When a <meta> tag reports the "text/xhtml" content, we were correcting
it to the type guessed in TypeDet. However, the current
implementation to guess XHTML and HTML pages fails if the doctype is not
at the start of the document, falling back to text/plain.

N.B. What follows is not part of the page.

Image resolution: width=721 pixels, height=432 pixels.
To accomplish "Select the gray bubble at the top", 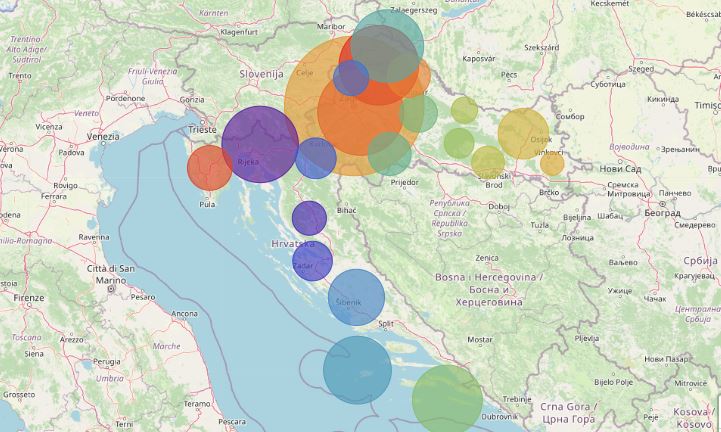I will [x=384, y=52].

A more robust solution is to set the TypeNorm to
"application/xhtml+xml", which can be handled by a_Mime_get_viewer() as
an HTML-like document.

Reported-by: Kevin Koster <dillo@ombertech.com>
See: https://lists.mailman3.com/hyperkitty/list/dillo-dev@mailman3.com/thread/7GJ4AAMFFPEHOIYEOH4NHVMSXMJDFYXG/
---
 src/cache.c | 8 +++++++-
 1 file changed, 7 insertions(+), 1 deletion(-)

(limited to 'src')
diff --git a/src/cache.c b/src/cache.c
index 7ee30d09..acdeb8b4 100644
--- a/src/cache.c
+++ b/src/cache.c
@@ -2,6 +2,7 @@
  * File: cache.c
  *
  * Copyright 2000-2007 Jorge Arellano Cid <jcid@dillo.org>
+ * Copyright 2024 Rodrigo Arias Mallo <rodarima@gmail.com>
  *
  * This program is free software; you can redistribute it and/or modify
  * it under the terms of the GNU General Public License as published by
@@ -521,7 +522,12 @@ const char *a_Cache_set_content_type(const DilloUrl *url, const char *ctype,
          } else if (*from == 'm' &&
                     !dStrnAsciiCasecmp(ctype, "text/xhtml", 10)) {
             /* WORKAROUND: doxygen uses "text/xhtml" in META */
-            entry->TypeNorm = dStrdup(entry->TypeDet);
+            if (charset) {
+               entry->TypeNorm = dStrconcat("application/xhtml+xml",
+                        "; charset=", charset, NULL);
+            } else {
+               entry->TypeNorm = dStrdup("application/xhtml+xml");
+            }
          }
          if (charset) {
             if (entry->CharsetDecoder)
-- 
cgit v1.2.3